With post-traumatic hydrocephalus, pathological processes in the brain are morphologically characterized by dilation of the ventricular system, periventricular edema and obliteration of the subarachnoid fissures. Obliteration of the CSF flow paths is determined by the following pathogenetic factors: subarachnoid hemorrhage, intracranial hematomas, focal and/or diffuse brain damage, cicatricial adhesions and atrophic processes (including after extensive craniotomy and resection trepanations), meningoencephalitis and ventriculitis. The time frame for the development of post-traumatic hydrocephalus (normotensive, hypertensive or occlusive) usually varies from 1 month to 1 year [1–4, 7].

Clinical syndromology of hydrocephalus

The main symptoms of hydrocephalus (congenital and acquired) are determined by two groups of factors: 1) the causes of the disease; 2) directly hydrocephalic syndrome.

The first group mainly includes focal manifestations (usually in the form of spastic paresis of the ascending type in the lower and/or upper extremities). The severity of group 2 symptoms depends on the form, stage and degree of progression of hydrocephalus. In the congenital form of the disease, signs of hydrocephalus may be present both at birth and appear later - by the age of 3–6 months.

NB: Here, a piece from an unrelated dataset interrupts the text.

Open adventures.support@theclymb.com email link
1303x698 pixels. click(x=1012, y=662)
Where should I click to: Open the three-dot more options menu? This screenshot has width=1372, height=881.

More often, the first sign of the disease is a disproportionately rapid increase in head circumference. To assess it in children, special tables (centile) are used.

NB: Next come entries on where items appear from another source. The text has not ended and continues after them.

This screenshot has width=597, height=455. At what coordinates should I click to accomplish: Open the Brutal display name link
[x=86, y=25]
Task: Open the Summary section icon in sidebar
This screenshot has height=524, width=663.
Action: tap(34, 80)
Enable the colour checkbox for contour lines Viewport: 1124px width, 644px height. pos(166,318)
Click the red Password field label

In children of the first year of life, there may be a predominance of the “cerebral” parts of the skull over the “facial” (as a result - a forced position with the head thrown back), increased venous pattern and congestion of the saphenous veins of the head, tension of the greater and other fontanelles, divergence of the skull bones, Graefe’s symptom . These symptoms are accompanied by a lag in psychomotor development (of varying severity), and less often in physical development. Optic nipple atrophy is a severe complication of untreated or treatment-resistant progressive hydrocephalus.

Cephalgic syndrome is more typical of acquired hydrocephalus in children over 1 year of age (when the fontanelles and cranial sutures are already closed).

Clinical manifestations of post-traumatic hydrocephalus are characterized by neurological and mental disorders caused by primary brain injury. In part, they are a reflection not so much of hydrocephalus itself, but rather a consequence of a traumatic brain injury (TBI) or premorbid pathology.

A. P. Konovalov et al. (1999) distinguish three variants of post-traumatic hydrocephalus: 1) against the background of resolved or mild residual symptoms of severe TBI, with dominance in the clinic of any specific symptom complex; 2) against the background of slowly resolving severe symptoms of severe TBI with the addition of intellectual-mnestic and ataxic syndromes; 3) against the background of a vegetative state (which prevents exit from it). Hypertensive and occlusive post-traumatic hydrocephalus (excluding normotensive hydrocephalus) is characterized by headache, vomiting, and dizziness. All patients exhibit psychopathological symptoms (intellectual-mnestic disorders, euphoria or lethargy, aspontaneity, akinetic mutism, etc.); as well as gait disturbances and ataxia (with a characteristic “sticking of the feet to the floor”), dysfunction of the pelvic organs.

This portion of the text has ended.